Die Nierengesundheit stärken? Auf dem Papier klingt das einfach: 2 Werte erfassen, beurteilen, entsprechend handeln. Doch im Check-up, den zum Beispiel die Kassen anbieten, ist das nicht vorgesehen. Der sei sehr „herzzentriert“, beklagt Anke Richter-Scheer vom Hausärzteverband Westfalen-Lippe. Es hängt also davon ab, wie sehr behandelnde Mediziner:innen die Niere auf dem Schirm haben. Einen festen Teil in der Regelversorgung nimmt der Test der beiden Werte nicht ein. Dr. Gerhard Schillinger vom AOK-Bundesverband begründet das mit fehlender Evidenz: „Wenn man das in die Früherkennung aufnehmen will, dann muss man auch die Studien vorlegen, die zeigen, dass von der Untersuchung über die Erkennung zur Behandlung ein Vorteil erkennbar ist.“ Solche Studien gäbe es nicht. Die Leitlinie der International Society of Nephrology empfiehlt ein breiteres Screening auf chronische Nierenerkrankungen mittels eGFR und UACR. Und auch die Deutsche Gesellschaft für Innere Medizin hat 2018 die Aufnahme von eGFR in den Check-Up 35 gefordert.
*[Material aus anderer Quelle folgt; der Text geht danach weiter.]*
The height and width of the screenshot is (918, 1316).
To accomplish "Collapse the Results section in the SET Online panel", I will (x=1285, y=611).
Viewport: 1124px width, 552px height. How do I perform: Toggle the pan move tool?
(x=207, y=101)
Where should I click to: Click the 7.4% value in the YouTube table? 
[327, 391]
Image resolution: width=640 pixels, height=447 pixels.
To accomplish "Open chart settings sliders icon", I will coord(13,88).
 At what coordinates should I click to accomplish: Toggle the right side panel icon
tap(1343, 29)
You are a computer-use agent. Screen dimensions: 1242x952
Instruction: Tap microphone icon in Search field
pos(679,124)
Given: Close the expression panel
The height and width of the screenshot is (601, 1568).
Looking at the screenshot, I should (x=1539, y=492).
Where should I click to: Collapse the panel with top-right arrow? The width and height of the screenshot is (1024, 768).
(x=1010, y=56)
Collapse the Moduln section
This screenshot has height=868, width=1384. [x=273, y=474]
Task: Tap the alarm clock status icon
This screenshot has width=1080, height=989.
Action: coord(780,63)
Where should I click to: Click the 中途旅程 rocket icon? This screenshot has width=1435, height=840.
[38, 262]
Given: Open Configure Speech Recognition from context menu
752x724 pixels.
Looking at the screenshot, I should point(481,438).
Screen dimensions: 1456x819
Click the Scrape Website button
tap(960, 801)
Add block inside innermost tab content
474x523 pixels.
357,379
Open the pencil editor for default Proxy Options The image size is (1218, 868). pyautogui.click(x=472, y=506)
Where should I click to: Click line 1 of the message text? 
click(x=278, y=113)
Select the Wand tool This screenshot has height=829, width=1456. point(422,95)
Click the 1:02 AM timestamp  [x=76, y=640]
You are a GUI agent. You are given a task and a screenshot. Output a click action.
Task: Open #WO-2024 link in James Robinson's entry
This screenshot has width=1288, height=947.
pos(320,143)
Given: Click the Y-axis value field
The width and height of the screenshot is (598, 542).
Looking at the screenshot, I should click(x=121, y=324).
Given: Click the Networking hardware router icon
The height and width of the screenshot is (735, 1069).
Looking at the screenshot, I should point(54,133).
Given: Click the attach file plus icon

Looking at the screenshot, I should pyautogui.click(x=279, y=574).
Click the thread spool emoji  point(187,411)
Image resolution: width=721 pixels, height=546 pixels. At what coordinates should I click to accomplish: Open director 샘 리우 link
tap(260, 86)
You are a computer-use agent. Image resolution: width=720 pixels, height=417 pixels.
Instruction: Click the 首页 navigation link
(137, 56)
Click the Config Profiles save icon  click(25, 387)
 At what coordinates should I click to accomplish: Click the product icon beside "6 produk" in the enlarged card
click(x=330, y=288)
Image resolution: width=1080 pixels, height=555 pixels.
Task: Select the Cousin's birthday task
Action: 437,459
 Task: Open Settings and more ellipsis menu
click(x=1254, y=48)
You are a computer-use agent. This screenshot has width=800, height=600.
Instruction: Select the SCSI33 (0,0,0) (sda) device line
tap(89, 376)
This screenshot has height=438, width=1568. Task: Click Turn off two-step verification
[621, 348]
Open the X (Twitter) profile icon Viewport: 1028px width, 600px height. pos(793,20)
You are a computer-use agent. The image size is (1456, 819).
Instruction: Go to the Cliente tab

SPD-Gesundheitspolitiker Dr. Andreas Philippi, der auch eine chirurgische Praxis betreibt, meint: „50 Prozent der Menschen verstehen nicht, was Prävention bedeutet. Die brauchen jemanden – zum Beispiel den Hausarzt – der sie durch die Prävention durchführt.“ Gefragt seien mehr niederschwellige Angebote. Bundesgesundheitsminister Professor Dr. Karl Lauterbach plant dafür den Aufbau von 1.000 Gesundheitskiosken. Sie sollen „den Zugang zur Versorgung der Patientinnen und Patienten mit besonderem Unterstützungsbedarf verbessern und die Versorgung koordinieren.“ Dr. Philippi unterstreicht: „Prävention ist nichts, was von der Bundesregierung verordnet werden kann, sondern ein gesellschaftlicher Prozess.“
Prävention lebt auch vom Mitmachen. Mit Blick auf die Teilnahmequoten von Erwachsenen an Vorsorgeuntersuchungen sagt Karin Maag vom Gemeinsamen Bundesausschuss: „Wenn alle so mitmachen würden wie die Eltern mit ihren Kindern, dann würden Krankheiten früher erkannt und das Gesundheitssystem deutlich entlastet.“ Die U-Untersuchungen für Kinder haben Teilnahmequoten von rund 95 Prozent, so die Gesundheitsexpertin. Bei den Erwachsenen sind Quoten von 50 Prozent schon ein großer Erfolg – und eher selten.
Ein Masterplan für ein Mehr an deutscher Nierengesundheit – der wurde auf der Veranstaltung des Tagesspiegels nicht gefunden. Aber die Erkrankung wäre geradezu prädestiniert dafür, eine Präventions- Früherkennungsstrategie als Pilotprojekt zu entwickeln, umzusetzen und wissenschaftlich zu begleiten. Dass sich das lohnen würde, liegt auf der Hand: Es geht um die Gesundheit von rund einem Zehntel der Bevölkerung. Und: Mit über 12 Milliarden Euro Gesamtkosten der CKD allein in Deutschland wäre es auch vor dem Hintergrund der nachhaltigen Finanzmisere der gesetzlichen Krankenkassen ein sinnvoller Sparansatz.